[Opening Records supplied section]
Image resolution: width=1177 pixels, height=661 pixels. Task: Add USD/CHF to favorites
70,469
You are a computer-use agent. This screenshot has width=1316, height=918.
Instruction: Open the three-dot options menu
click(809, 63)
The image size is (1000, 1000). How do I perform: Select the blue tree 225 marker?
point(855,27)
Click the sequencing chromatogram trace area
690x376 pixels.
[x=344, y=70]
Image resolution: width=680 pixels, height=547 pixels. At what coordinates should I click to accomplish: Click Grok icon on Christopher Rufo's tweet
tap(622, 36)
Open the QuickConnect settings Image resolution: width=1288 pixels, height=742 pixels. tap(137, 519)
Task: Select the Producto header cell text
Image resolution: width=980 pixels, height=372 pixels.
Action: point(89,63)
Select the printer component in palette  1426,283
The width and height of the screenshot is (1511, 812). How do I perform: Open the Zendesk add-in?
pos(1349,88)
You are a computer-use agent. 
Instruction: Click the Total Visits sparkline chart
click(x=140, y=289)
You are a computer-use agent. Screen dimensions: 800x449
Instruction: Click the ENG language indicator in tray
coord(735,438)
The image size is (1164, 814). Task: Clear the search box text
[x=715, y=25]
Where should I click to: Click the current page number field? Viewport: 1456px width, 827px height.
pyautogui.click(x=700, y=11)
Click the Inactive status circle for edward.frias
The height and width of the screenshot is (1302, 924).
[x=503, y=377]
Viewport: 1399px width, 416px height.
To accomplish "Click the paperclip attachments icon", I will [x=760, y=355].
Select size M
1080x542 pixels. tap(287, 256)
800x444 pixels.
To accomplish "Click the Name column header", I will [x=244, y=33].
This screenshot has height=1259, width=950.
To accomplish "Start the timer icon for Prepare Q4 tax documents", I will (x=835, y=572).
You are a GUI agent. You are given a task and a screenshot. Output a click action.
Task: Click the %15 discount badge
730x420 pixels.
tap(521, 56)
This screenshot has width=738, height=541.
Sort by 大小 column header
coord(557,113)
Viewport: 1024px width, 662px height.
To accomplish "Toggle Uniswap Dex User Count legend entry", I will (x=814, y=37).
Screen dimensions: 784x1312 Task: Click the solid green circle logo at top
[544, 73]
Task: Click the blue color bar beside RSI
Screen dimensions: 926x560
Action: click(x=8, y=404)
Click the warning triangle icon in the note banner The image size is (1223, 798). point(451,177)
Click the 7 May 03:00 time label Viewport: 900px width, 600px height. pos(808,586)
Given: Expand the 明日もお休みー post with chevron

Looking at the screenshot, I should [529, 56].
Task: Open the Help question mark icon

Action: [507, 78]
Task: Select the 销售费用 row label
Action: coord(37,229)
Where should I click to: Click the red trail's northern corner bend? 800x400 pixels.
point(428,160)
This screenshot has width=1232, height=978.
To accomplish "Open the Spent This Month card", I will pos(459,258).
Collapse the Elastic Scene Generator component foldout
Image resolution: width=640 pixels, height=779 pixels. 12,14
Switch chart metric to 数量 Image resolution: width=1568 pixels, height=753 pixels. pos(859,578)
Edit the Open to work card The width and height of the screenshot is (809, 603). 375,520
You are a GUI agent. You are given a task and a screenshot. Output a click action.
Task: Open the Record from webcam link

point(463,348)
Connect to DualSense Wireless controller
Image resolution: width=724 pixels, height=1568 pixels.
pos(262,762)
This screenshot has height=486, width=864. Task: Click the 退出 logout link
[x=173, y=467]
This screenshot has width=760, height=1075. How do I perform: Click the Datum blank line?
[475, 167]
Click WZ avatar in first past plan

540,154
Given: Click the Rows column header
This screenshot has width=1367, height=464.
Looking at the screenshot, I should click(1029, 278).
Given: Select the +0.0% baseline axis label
[Closing Records supplied section]
* _Task goal_
Look through the preceding entries for the word "card". Report how many lines hold it, and only that number.

* _Result for this task_
2